O assunto continua o mesmo.

— Já vê que falo por experiência própria. Mas quero mostrar que tenho sido coerente. Não faço arte pura. Nunca fiz. Neste particular, sinto estar em desacordo com amigos e camaradas queridos, amigos e camaradas que tenho na conta de mestres. Sempre fui contra a arte desinteressada. Para mim, a arte tem de servir. Posso dizer que desde o meu primeiro livro faço arte interessada. Naquele tempo, em 1917, se quisesse poderia ter arranjado um livro de versos menos ruim para aparecer em público. Tinha cadernos e mais cadernos cheios de sonetos e poesias, que reputava melhores que os de Há uma gota de sangue em cada poema. Mas não. Senti que precisava publicar o meu livrinho de poemas pacifistas, escrito sob as emoções da guerra de 14. Eles pareceram mais úteis que os sonetos e as poesias rimadas.
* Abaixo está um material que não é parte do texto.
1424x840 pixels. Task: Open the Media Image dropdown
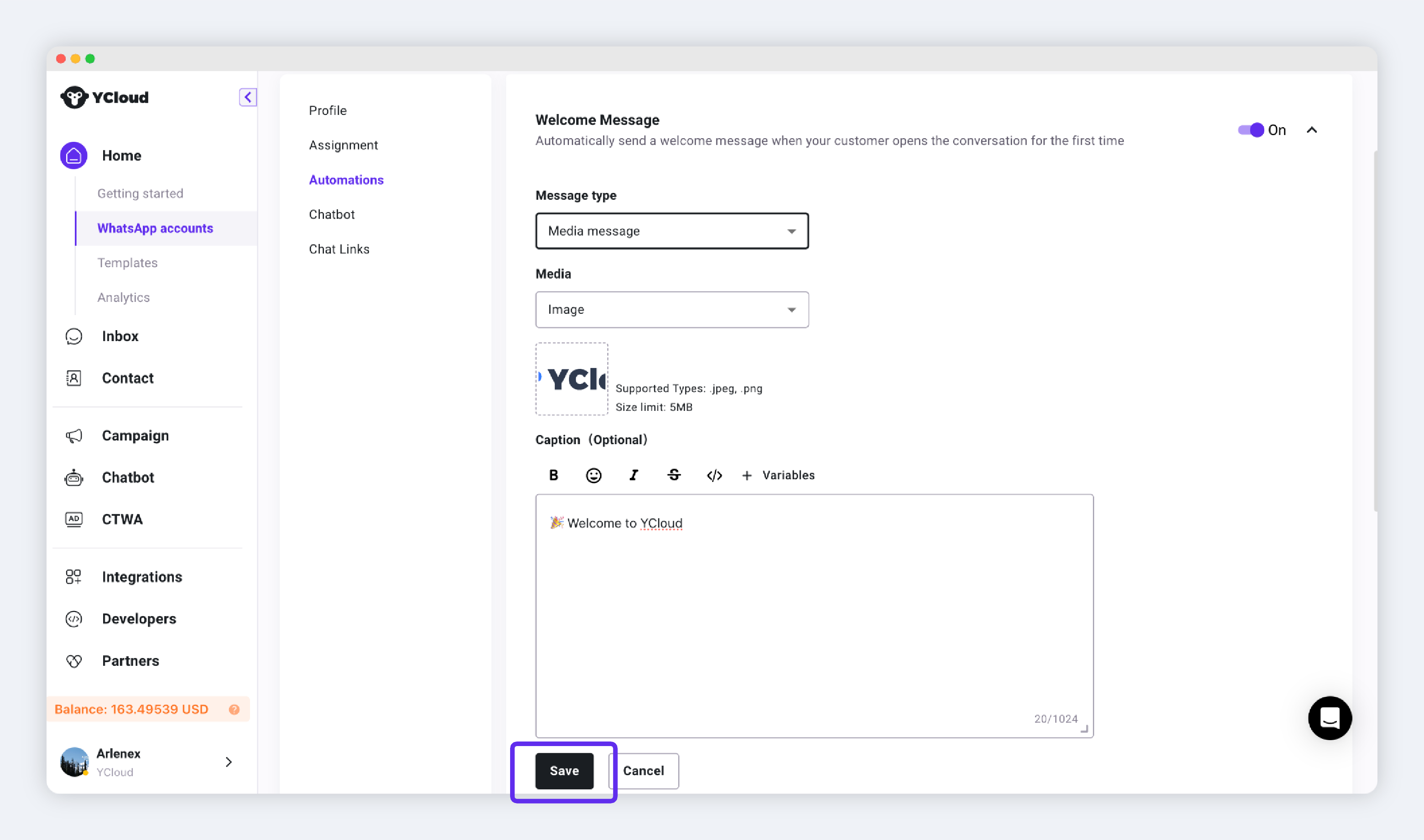672,310
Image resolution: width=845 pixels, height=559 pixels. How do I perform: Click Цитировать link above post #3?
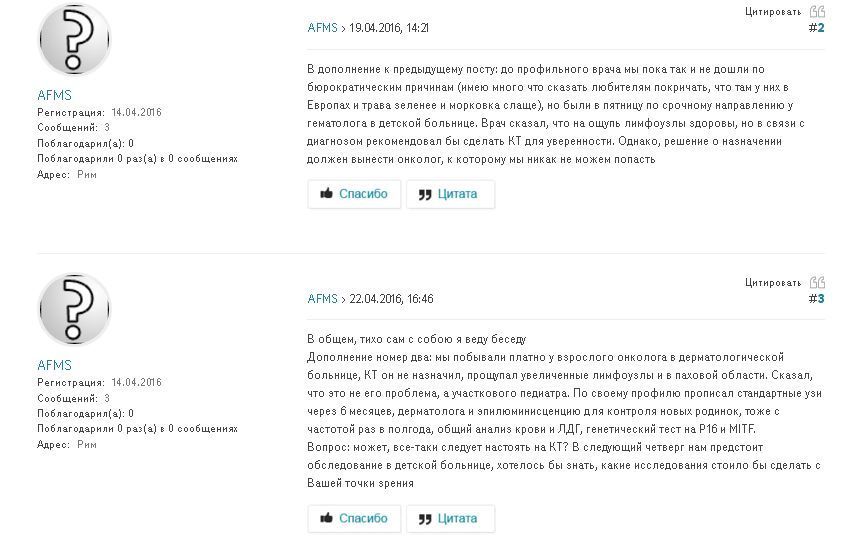point(773,282)
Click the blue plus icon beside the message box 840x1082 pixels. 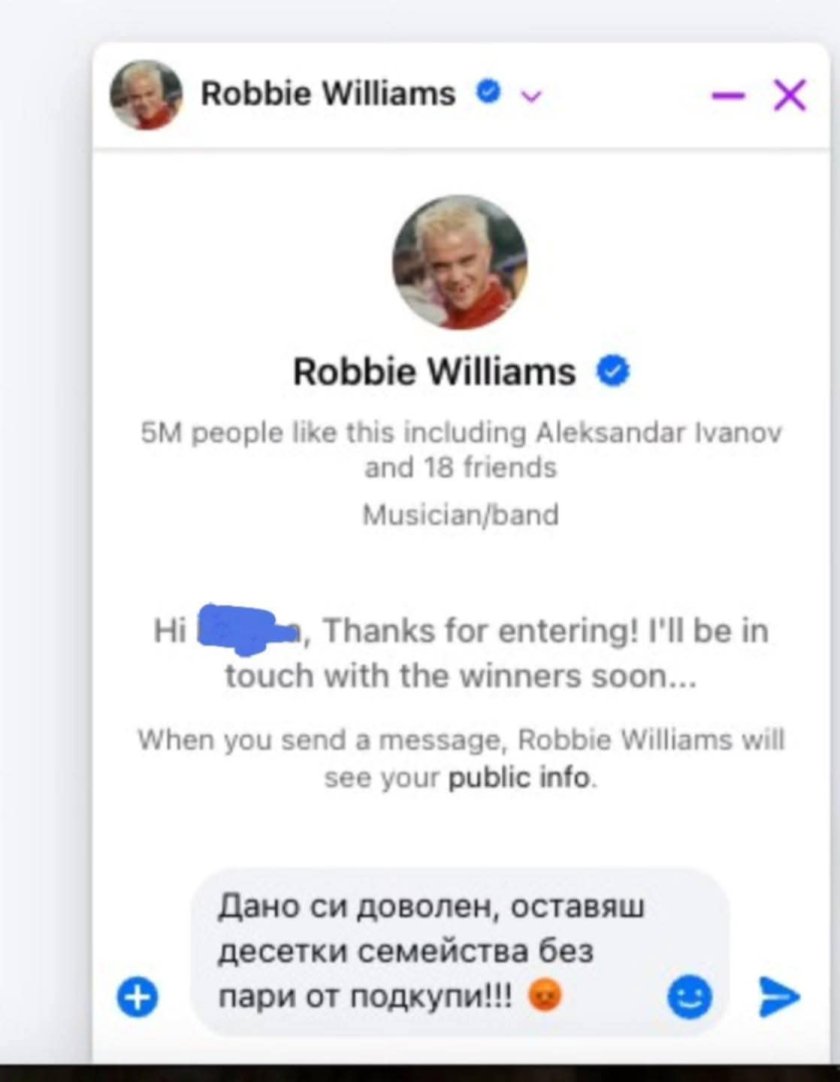point(137,996)
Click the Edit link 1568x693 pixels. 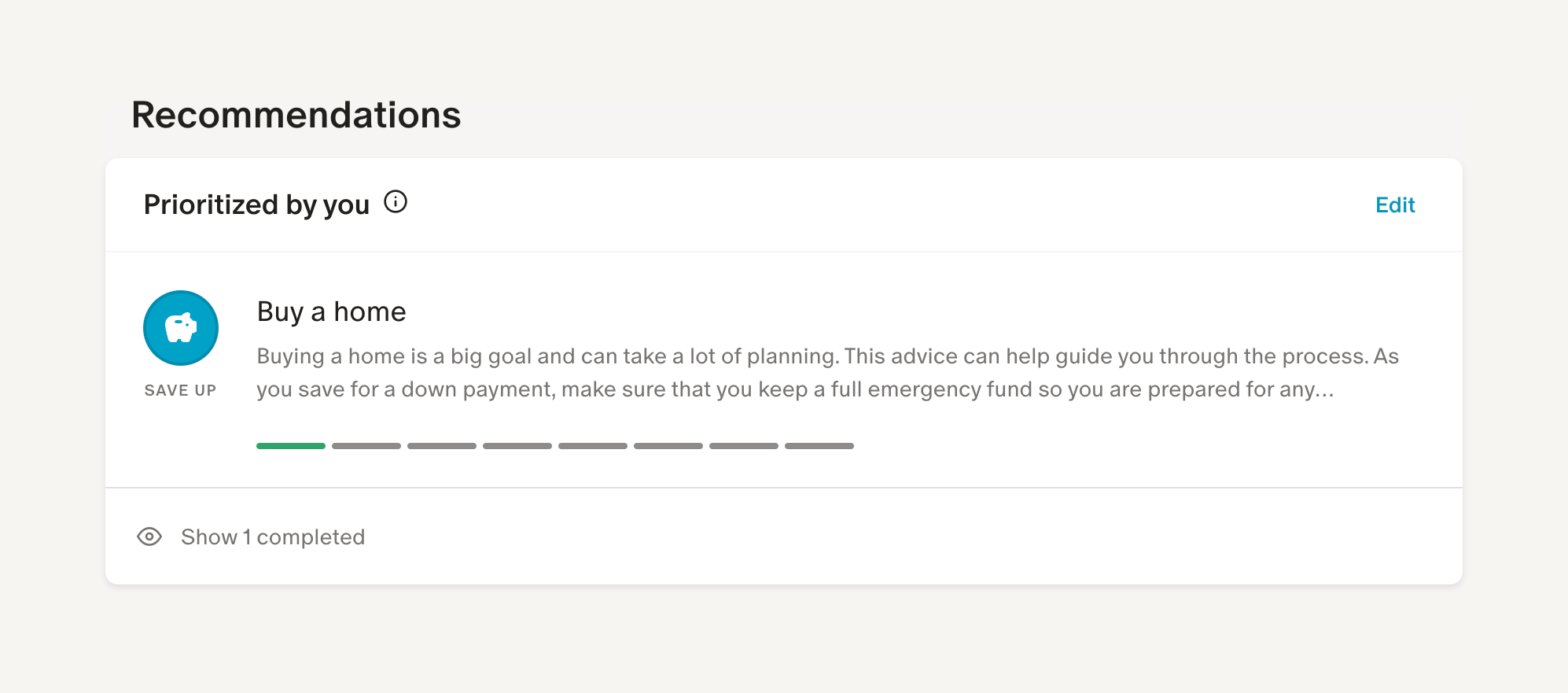(x=1395, y=205)
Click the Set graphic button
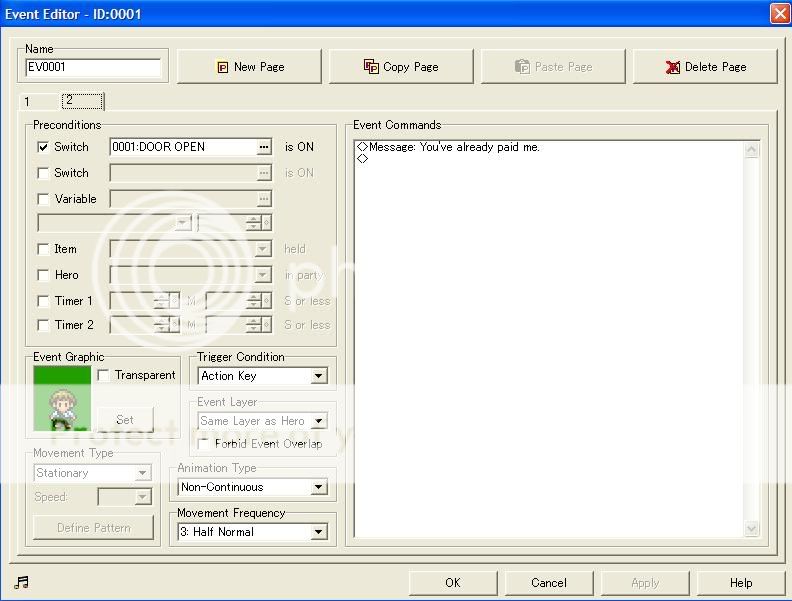Image resolution: width=792 pixels, height=601 pixels. [125, 420]
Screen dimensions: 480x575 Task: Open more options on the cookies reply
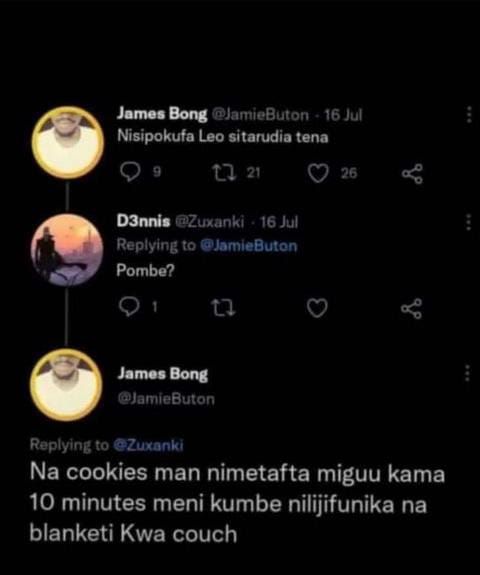(x=467, y=373)
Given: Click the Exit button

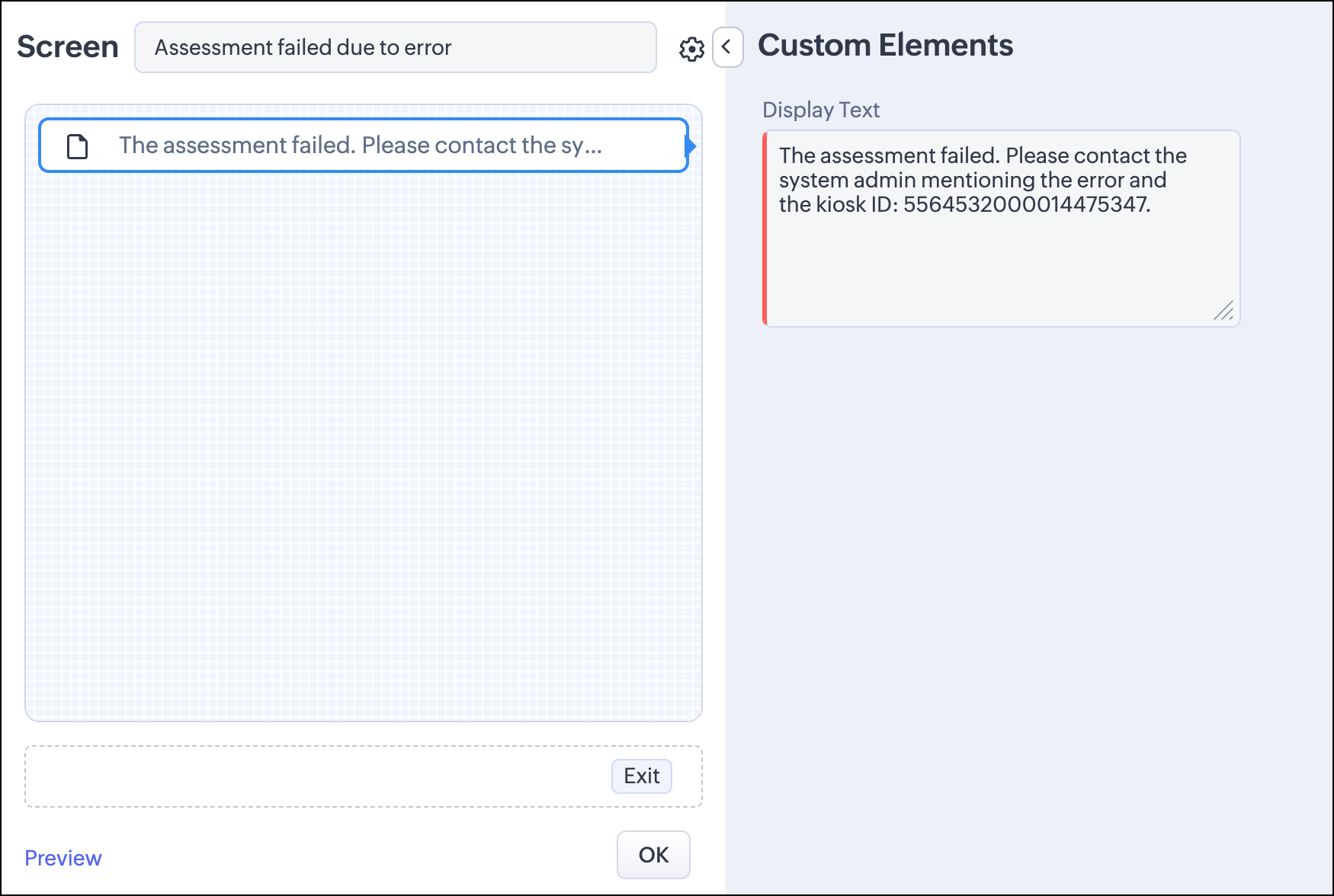Looking at the screenshot, I should point(642,776).
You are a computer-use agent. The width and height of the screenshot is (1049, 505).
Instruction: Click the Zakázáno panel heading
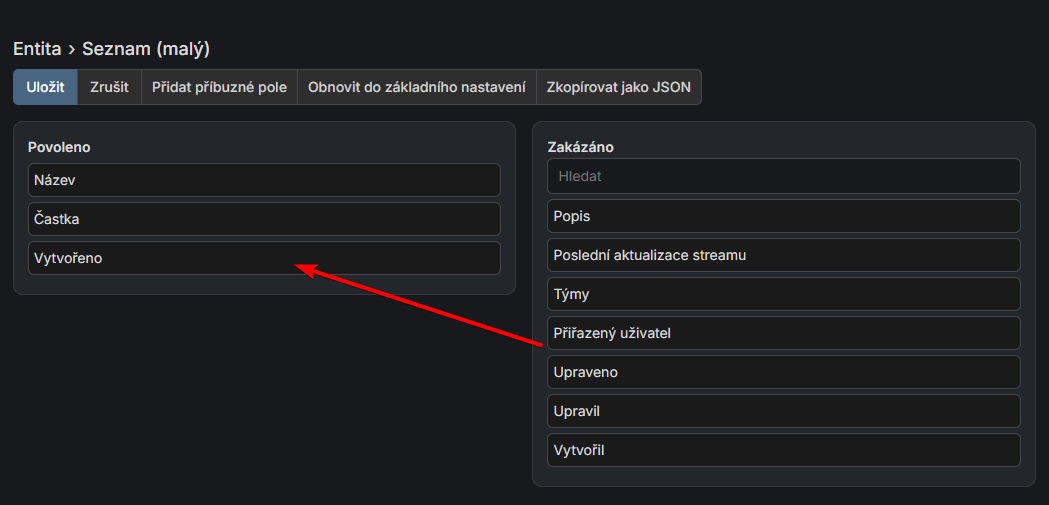[x=580, y=147]
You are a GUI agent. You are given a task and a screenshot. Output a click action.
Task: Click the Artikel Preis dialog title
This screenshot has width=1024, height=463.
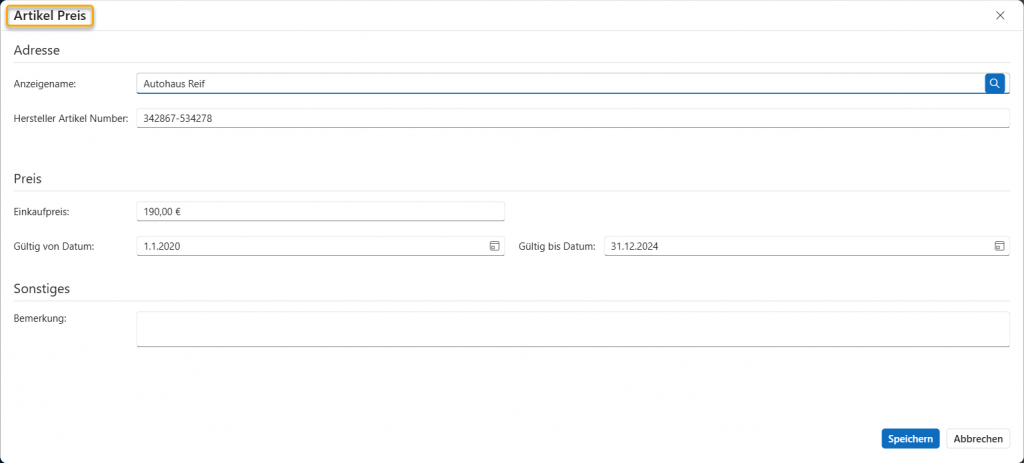[x=50, y=16]
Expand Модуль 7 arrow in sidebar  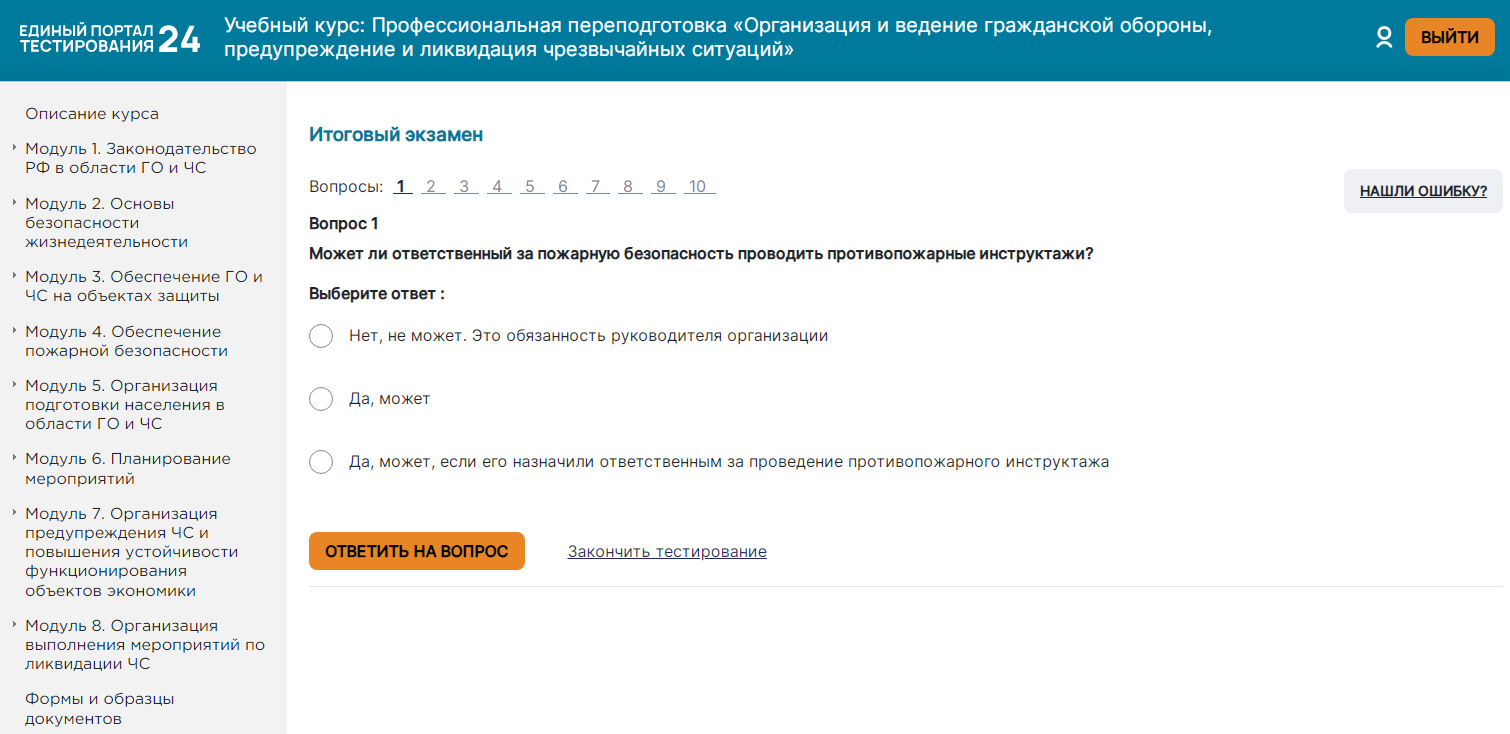click(15, 513)
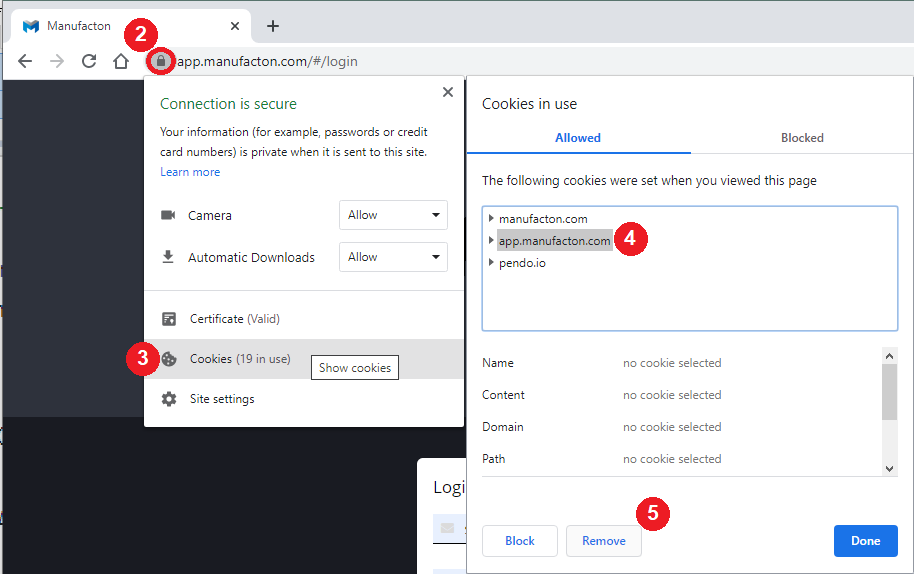
Task: Open the Camera permission dropdown
Action: (x=393, y=215)
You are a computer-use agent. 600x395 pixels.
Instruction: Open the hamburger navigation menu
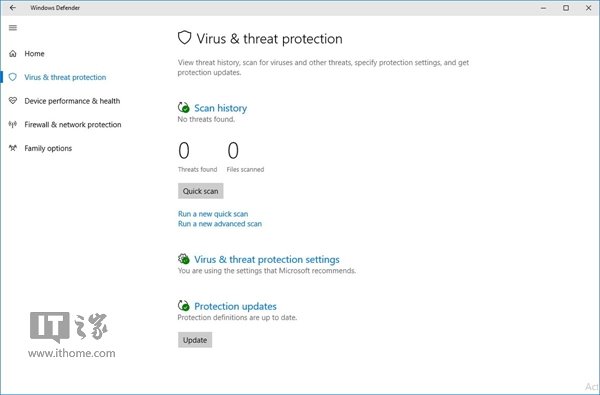coord(13,28)
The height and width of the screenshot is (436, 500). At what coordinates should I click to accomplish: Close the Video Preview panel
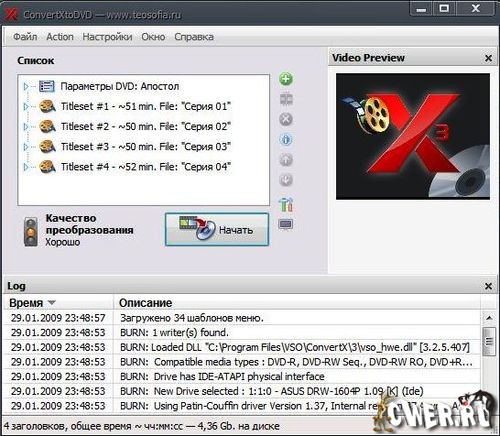(488, 58)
Lembro que o livro de estreia de Mário de Andrade traz o pseudônimo de Mário Sobral. Por que o pseudônimo?

— Por timidez — retruca o poeta mais que depressa. Todo mundo que me conhece sabe que eu sou um tímido. Os meus estouros não provam nenhuma coragem. São produtos da minha vida introspectiva. Vou me enchendo, enchendo. De repente estouro.

E é assim que ele me faz uma confissão interessante:

— É bem possível que eu nunca tivesse publicado uma só linha se não tivesse a certeza de que a minha literatura poderia ser útil. Não pretendia, de fato, publicar nenhum poema de Paulicéia desvairada. Até que um dia percebi que as minhas poesias tinham capacidade para irritar a burguesia. Foi o bastante. Pelo resto de minha carreira literária, observei a mesma linha de conduta. Só publico o que pode servir. Todas as minhas obras têm uma intenção utilitária qualquer. As coisas de pura preocupação estética que fiz durante algum tempo, eu destruí. Só me interessavam a mim, como aquisição de técnica pessoal.

E Mário de Andrade repete:

— A arte tem de servir. Venho dizendo isso há muitos anos. É certo que tenho cometido muitos erros na minha vida. Mas com a minha “arte interessada”, eu sei que não errei. Sempre considerei o problema máximo dos intelectuais brasileiros a procura de um instrumento de trabalho que os aproximasse do povo. Esta noção proletária da arte, da qual nunca me afastei, foi que me levou, desde o início, às pesquisas de uma maneira de exprimir-me em brasileiro. Às vezes com sacrifício da própria obra de arte. Cito, para esclarecer, o meu romance Amar, verbo intransitivo. Não fosse a minha vontade deliberada de escrever brasileiro, imagino que teria feito um romance melhor. O assunto era bem bonzinho. O assunto porém me interessava menos que a língua desse livro. Outro exemplo é Macunaíma. Quis escrever um livro em todos os linguajares regionais do Brasil. O resultado foi que, como já disseram, me fiz incompreensível até para os brasileiros. Bem sei que minha literatura tem muito de experimental. Que me importa. Disso não me arrependo.

CONSCIÊNCIA

Para Mário de Andrade, o que importa mais que tudo é agir. Daí sua admiração por Valentim Magalhães, literato medíocre, mas ativo.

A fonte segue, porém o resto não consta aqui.